Text section
========================================================================
- Born: 6 February 1954 (age 72) Chatham, England
- Spouse(s): Jamie Foreman (divorced) Ian Grant (present)
- Children: 1

= Carol Harrison =

English actress and writer (born 1954)

Carol Harrison (born 8 June 1954) is an English actress and writer. She is known mostly for her work on British television, in particular her role as Louise Raymond in the BBC's EastEnders.

==Career==
Harrison made her acting debut in 1976, in the BBC police drama, Softly Softly, which was a spin-off from an earlier show, Z-Cars. In 1980 she made her film debut, securing a minor role in the 1980 adaptation of The Elephant Man. She went on to appear in a number of television programmes including The Gentle Touch (1982); Q.E.D. (1982); The Cleopatras (1983); Minder (1984); Casualty (1987, 1996 & 2008); Dorothy in London's Burning from 1988 to 1989; Kavanagh QC (1995); The Bill (1995) and ITV's A Touch of Frost (1997).

One of her most notable and long running roles, was playing the part of Gloria in the BBC sitcom Brush Strokes (1986–1991); remaining in the role for five series. However, it is her role in the BBC soap opera EastEnders (1998–1999) that she is most remembered for. Harrison played Louise Raymond, the selfish mother of Tiffany (Martine McCutcheon) and Simon (Andrew Lynford). Harrison's character was involved in several storylines, including an affair with her daughter's husband Grant (Ross Kemp). This role was not the first time Harrison had appeared in the soap. She had previously had an earlier role in 1986, playing the mother of a young boy who was rescued from a speeding lorry by Andy O'Brien (Ross Davidson).

Harrison left EastEnders in 1999 so she could take a master's degree in screenwriting. In 2006 she began teaching Script and Screen at Brighton Film School.
========================================================================
Records supplied

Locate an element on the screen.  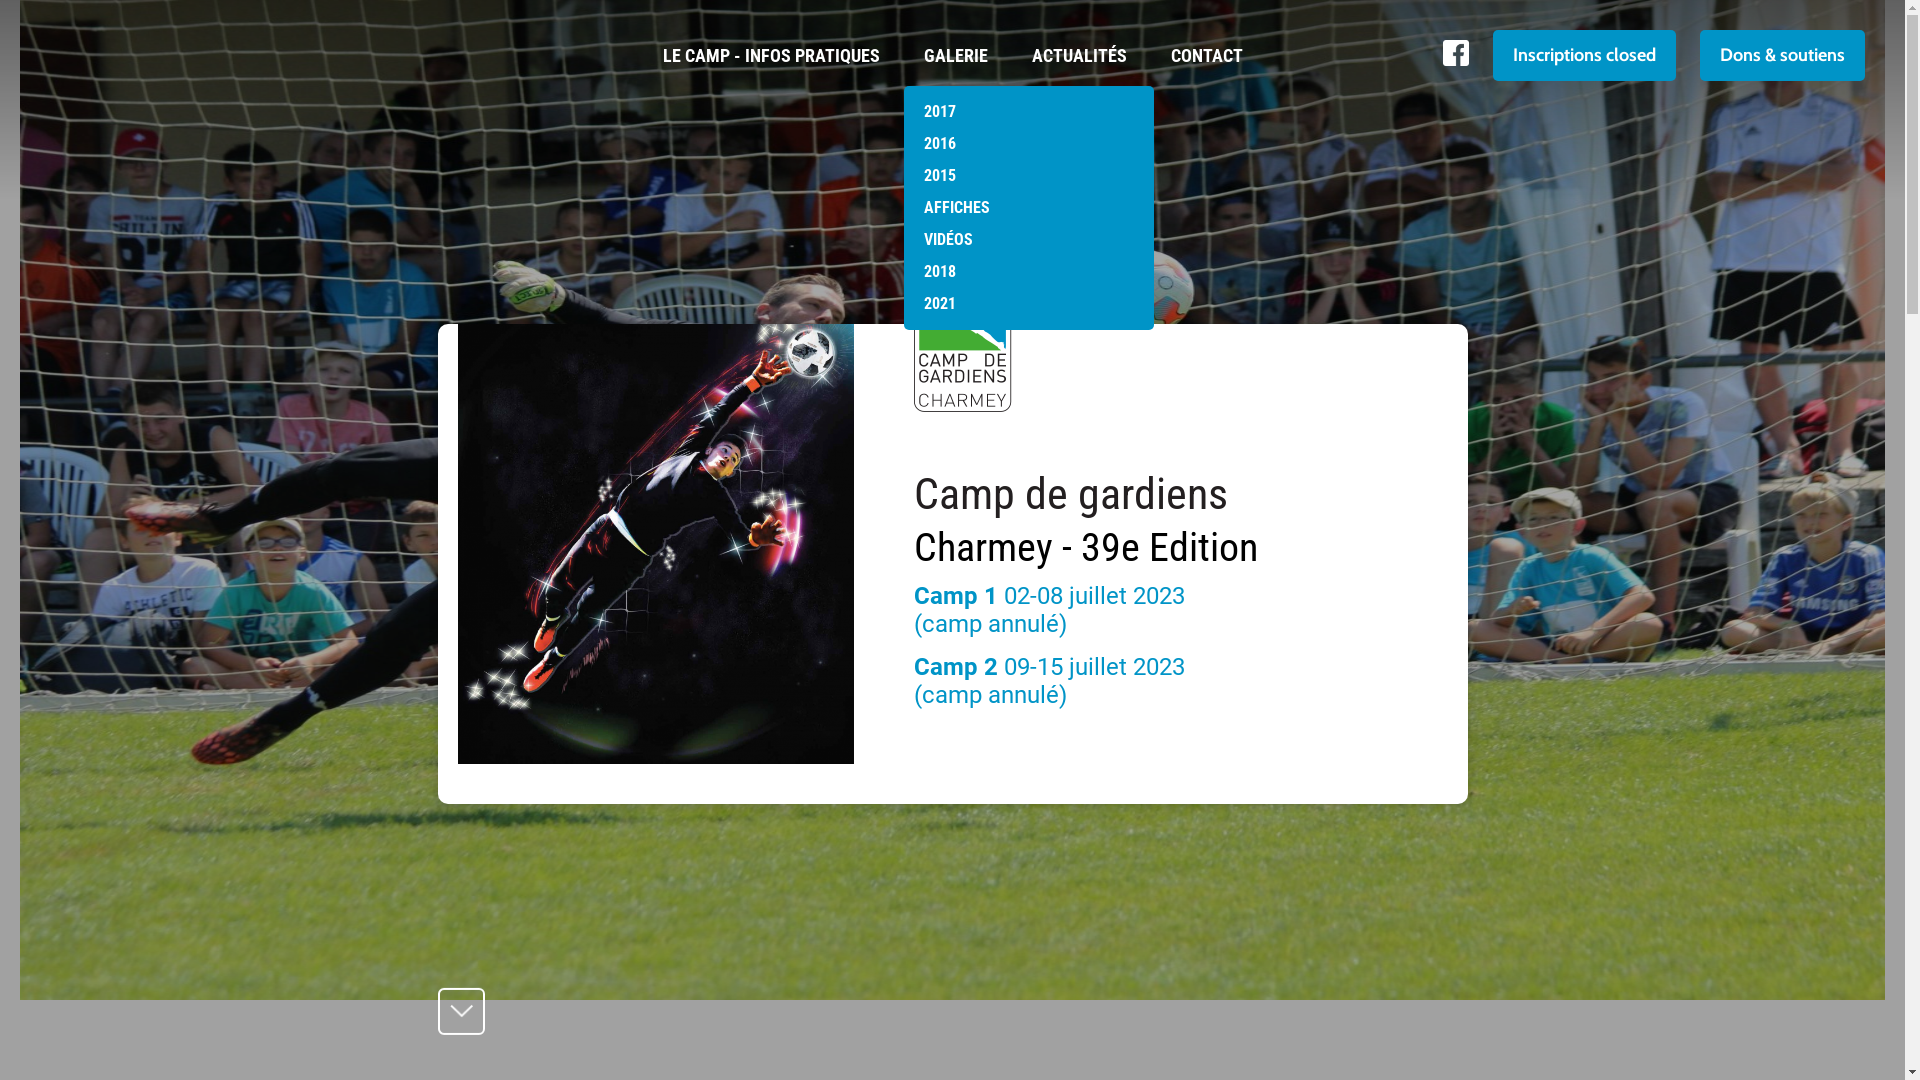
'GALERIE' is located at coordinates (954, 42).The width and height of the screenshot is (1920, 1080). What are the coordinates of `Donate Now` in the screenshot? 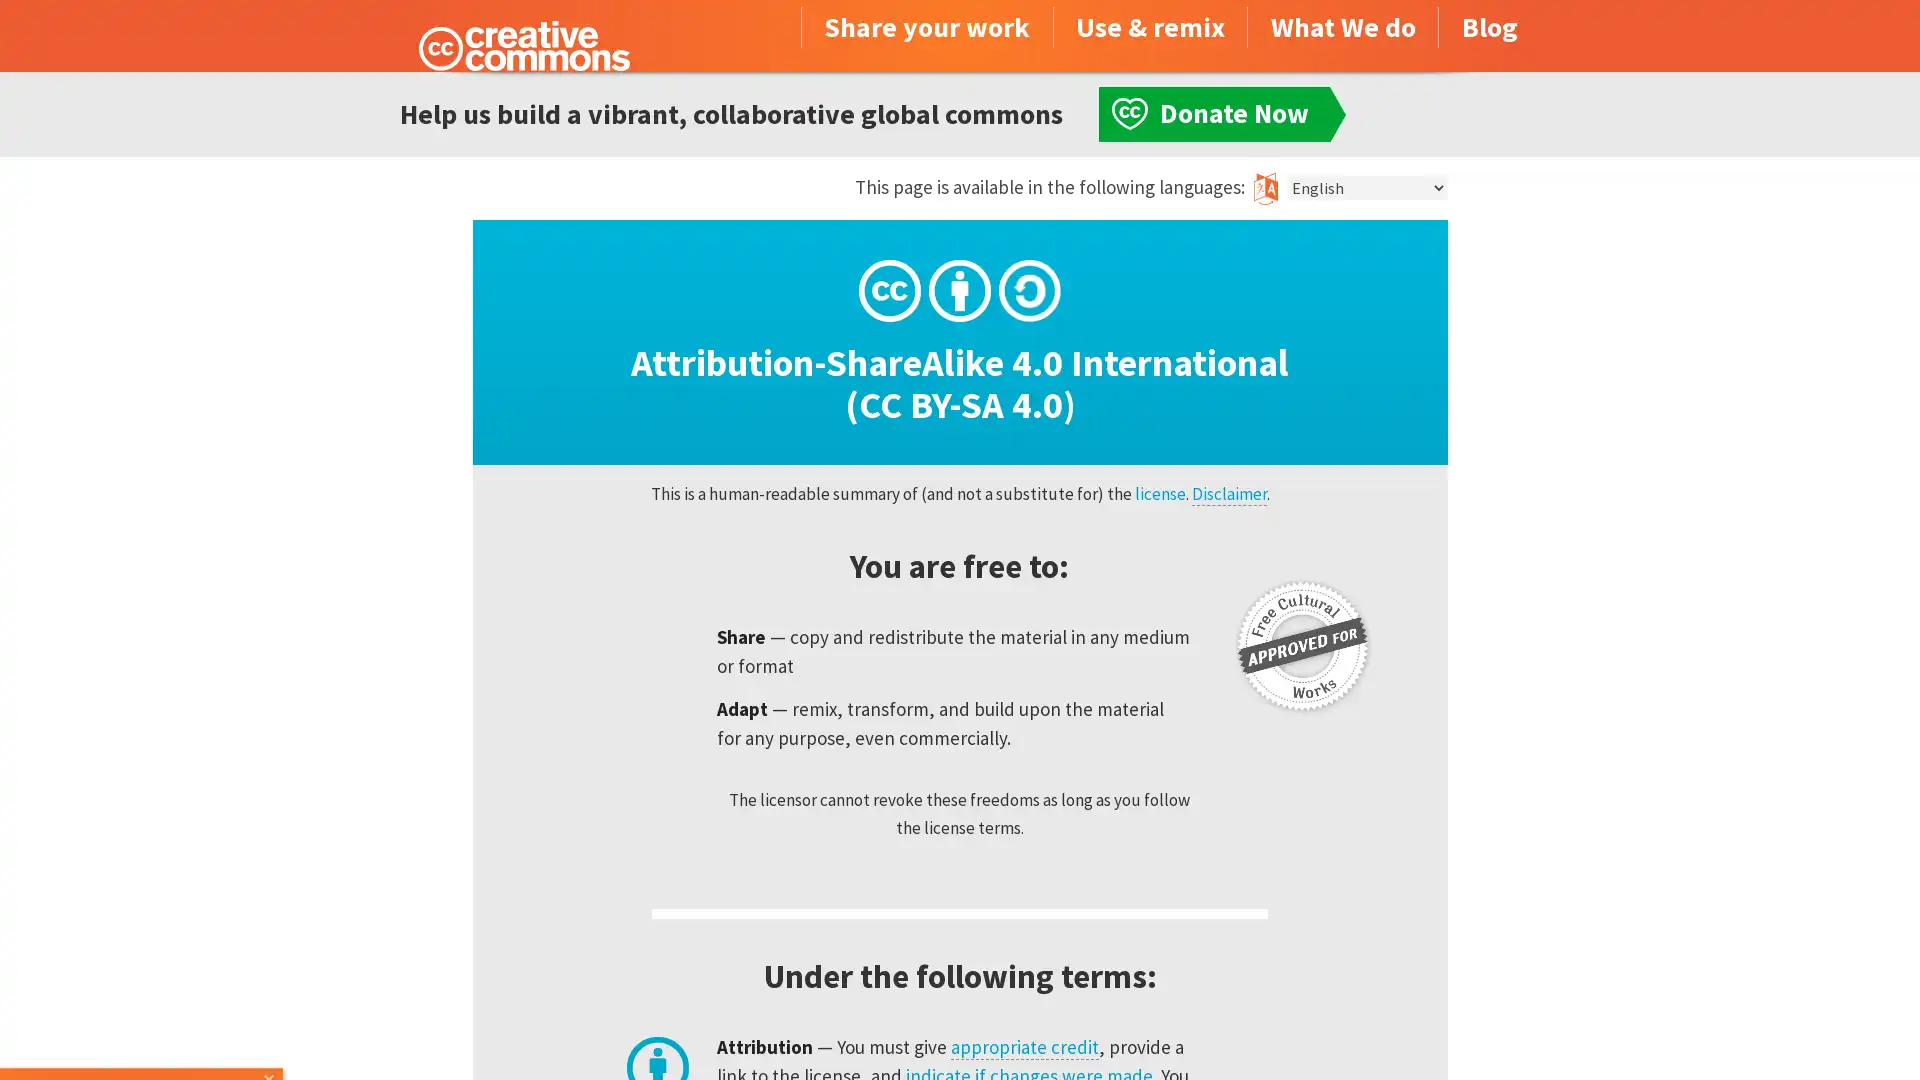 It's located at (143, 1026).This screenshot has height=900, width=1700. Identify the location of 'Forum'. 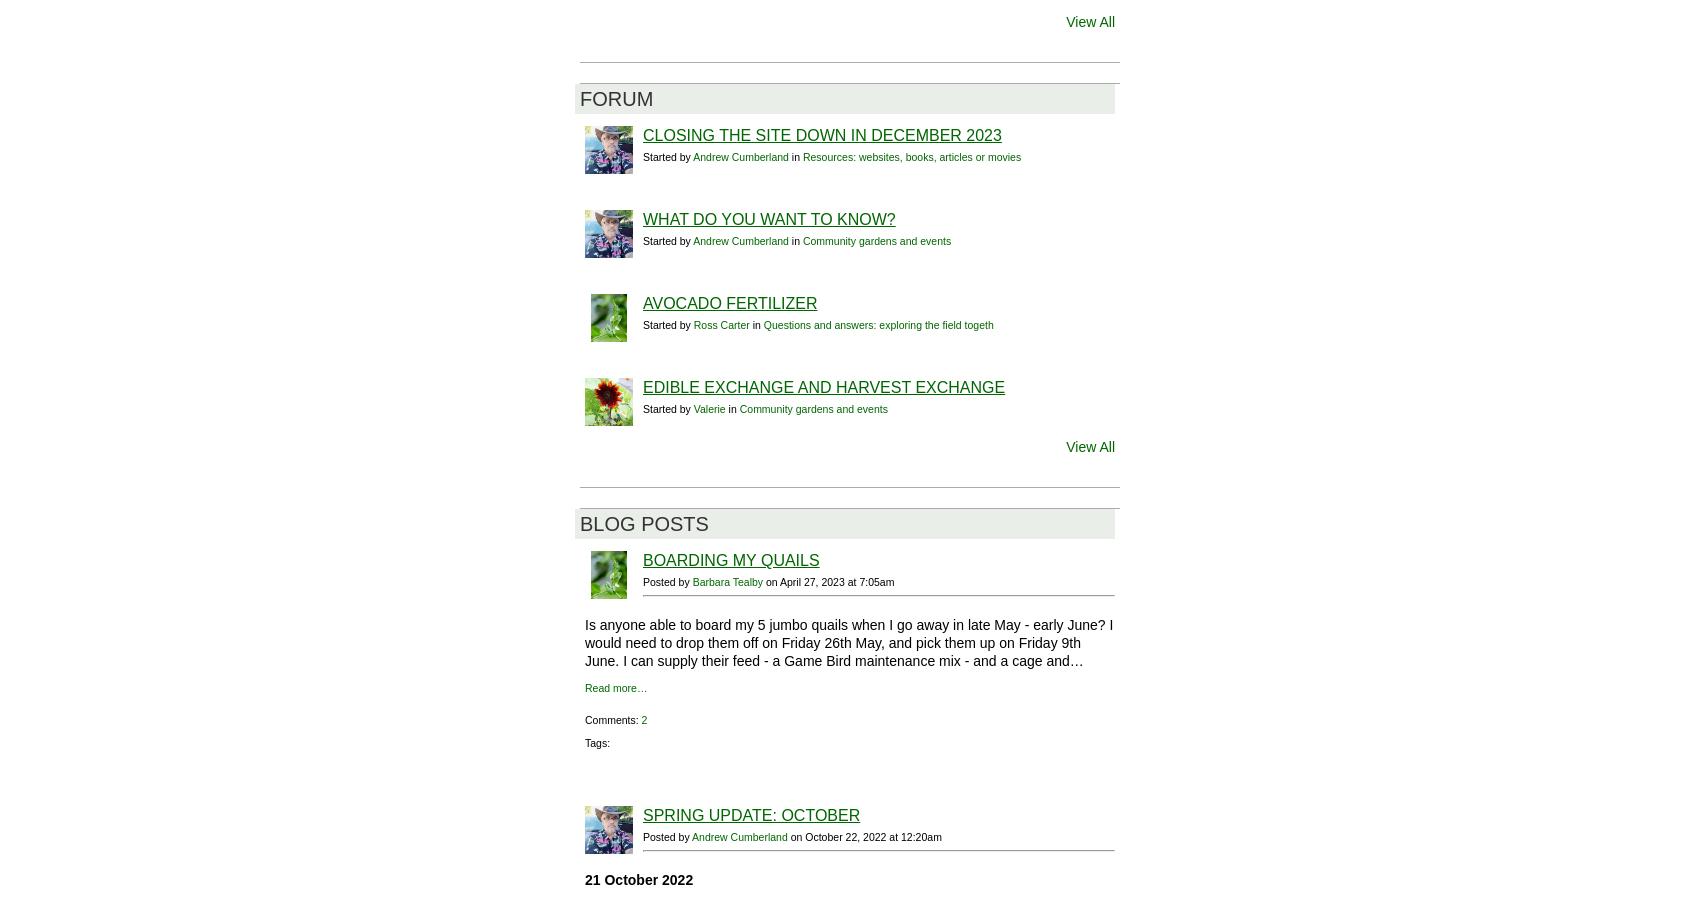
(615, 98). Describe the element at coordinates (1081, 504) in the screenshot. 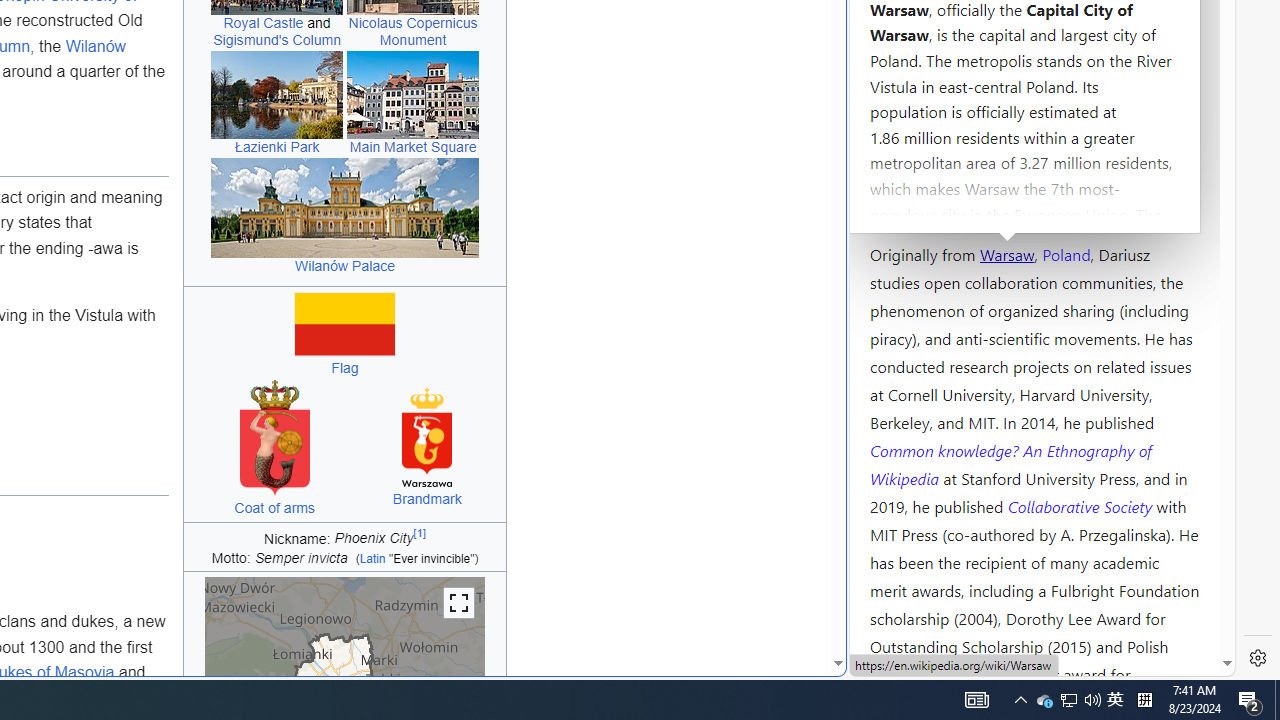

I see `'Collaborative Society '` at that location.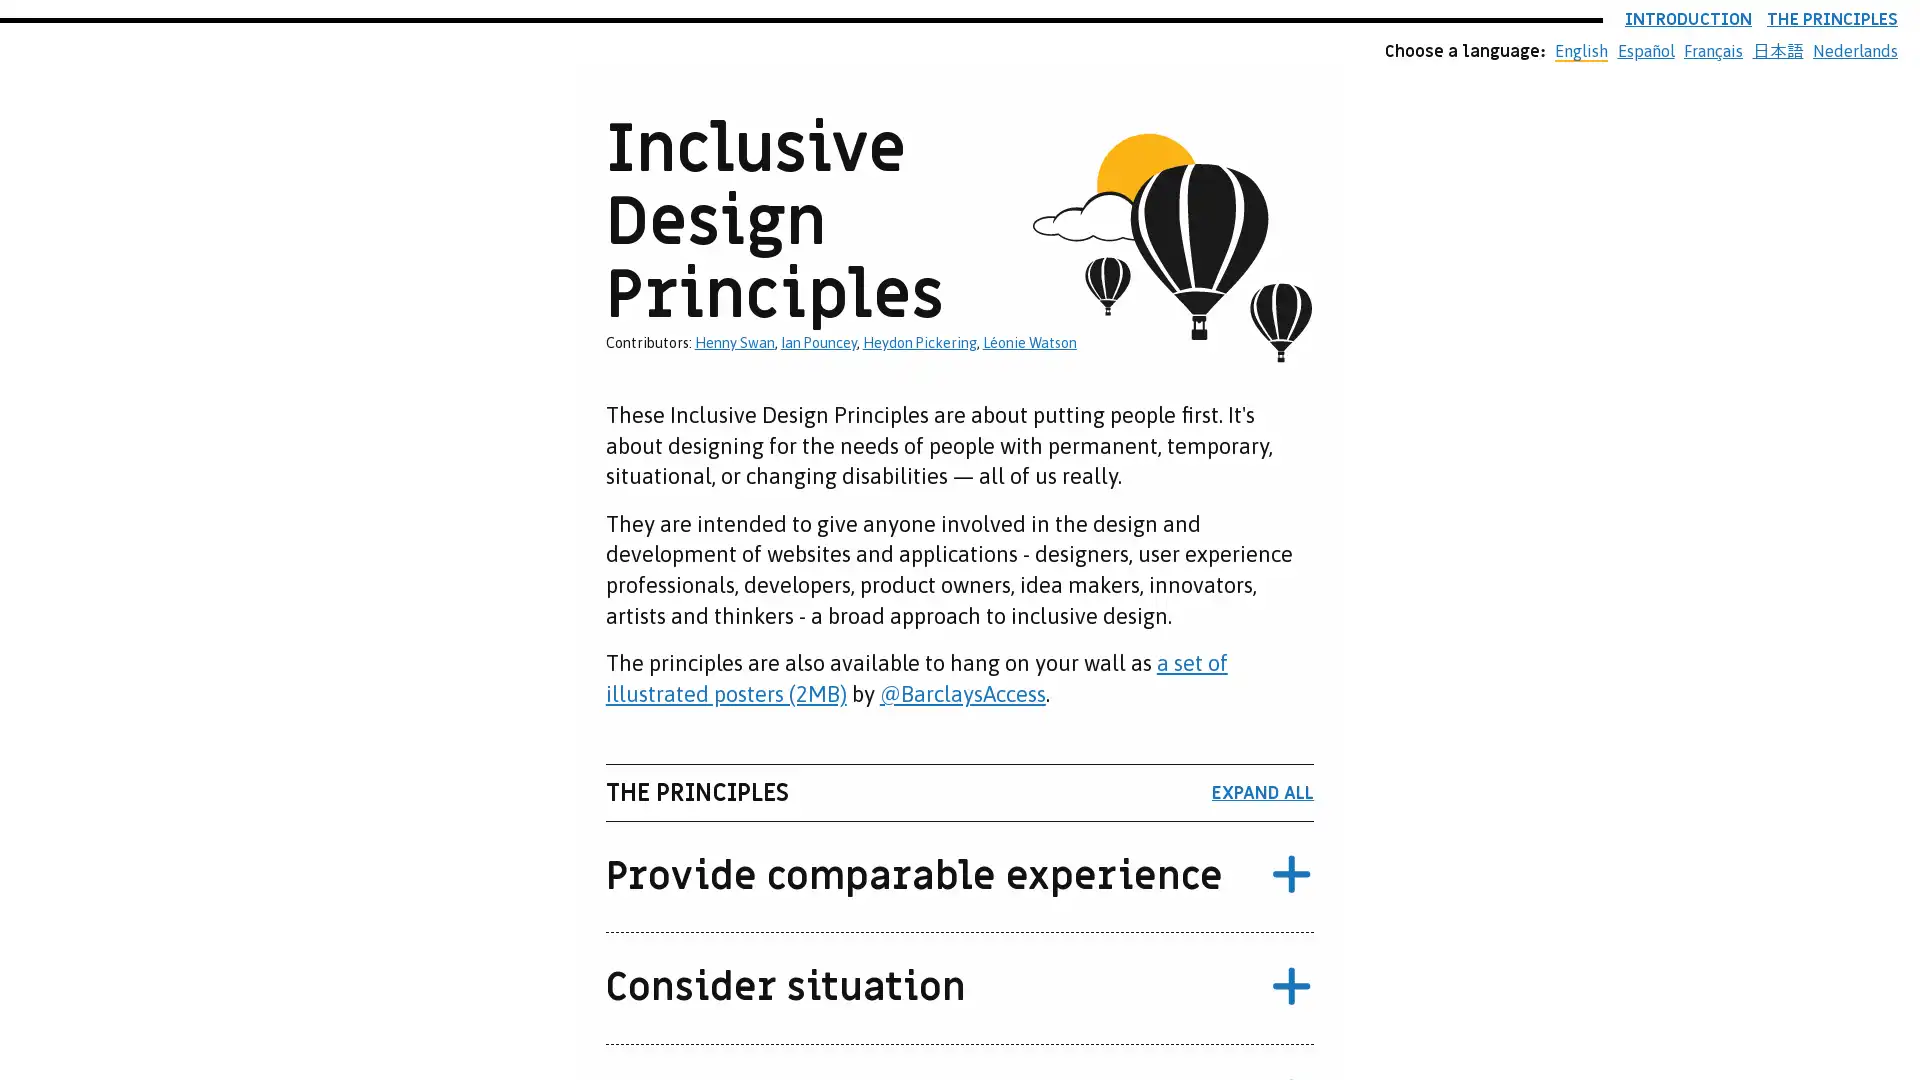 This screenshot has height=1080, width=1920. What do you see at coordinates (1291, 986) in the screenshot?
I see `open section` at bounding box center [1291, 986].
========================================================================
Actions to take
A: Summarize the Carol Harrison article in two sentences.
B: Answer these questions using the Carol Harrison article:
(i) In which 1980 film adaptation did she make her film debut?
(ii) Which actress played Tiffany, the daughter of Harrison's EastEnders character?
(iii) Where did she begin teaching in 2006?
C: Resume the Carol Harrison article, starting after its final sentence.
The material above comes from a separate source and has no connection to the Carol Harrison article.

Results for the exercise
A: Carol Harrison is an English actress and writer, best remembered for playing Louise Raymond in the BBC soap opera EastEnders (1998–1999) and also known for playing Gloria in the BBC sitcom Brush Strokes for five series. She made her acting debut in 1976 in Softly Softly, left EastEnders in 1999 to take a master's degree in screenwriting, and in 2006 began teaching Script and Screen at Brighton Film School.

B:
(i) The Elephant Man
(ii) Martine McCutcheon
(iii) Brighton Film School

C:
Harrison's other acting credits include the films Tank Malling (1989) and Human Traffic (1999), and the ITV police drama The Bill (1995 & 2002). In 2005 she also took part in the Channel 4 series Extreme Celebrity Detox.

She took part in TV series Celebrity Coach Trip partnered with friend Ingrid Tarrant.

In 2016, Harrison wrote and produced the mod musical All or Nothing, based on the life of Steve Marriott, of whom she had been a fan since 1965 when he appeared with the Small Faces at a concert in Chesterfield, Derbyshire. Her musical toured around the country in 2016 and 2017, receiving positive reviews, before closing early after a short run at the Ambassadors Theatre in London's West End.. The show was revived after the COVID-19 pandemic lockdown, with the cast undertaking a nationwide tour.

==Personal life==
Harrison was born in Chatham not long after she was born her father Vic left and Carol was raised in West Ham in a working class, single parent family by her mother Frances. She failed her 11-plus exams in her youth and later discovered that she is dyslexic. Harrison was once married to the actor Jamie Foreman, son of the 1960s London gangster Freddie Foreman. They have a son named Alfie.